------ Extracted data ------
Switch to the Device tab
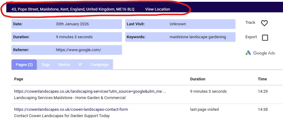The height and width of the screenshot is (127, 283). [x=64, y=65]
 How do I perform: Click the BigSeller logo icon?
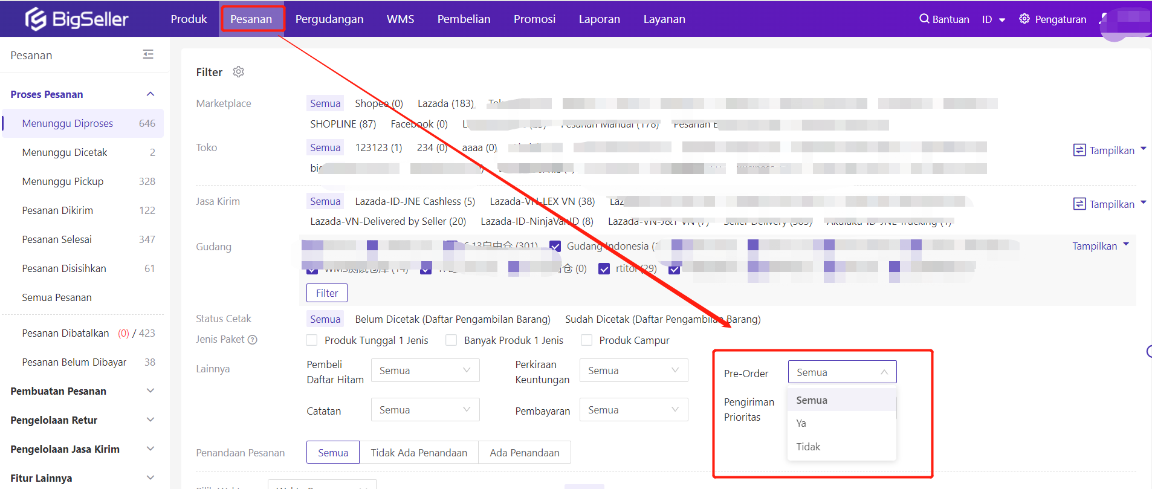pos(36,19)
------
------ Extracted data ------
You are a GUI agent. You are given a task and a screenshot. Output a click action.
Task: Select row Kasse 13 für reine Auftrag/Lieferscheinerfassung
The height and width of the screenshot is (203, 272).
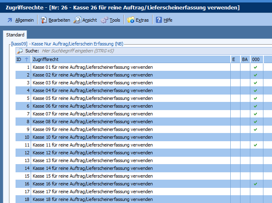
------
- Stated problem
Please give everything from the line containing "You are a GUI" down to the line containing "The height and width of the screenshot is (203, 272)." as a numbered list of items, leaving out blank lines.

- Correct output
1. You are a GUI agent. You are given a task and a screenshot. Output a click action.
2. Task: Select row Kasse 13 für reine Auftrag/Lieferscheinerfassung
3. The height and width of the screenshot is (203, 272).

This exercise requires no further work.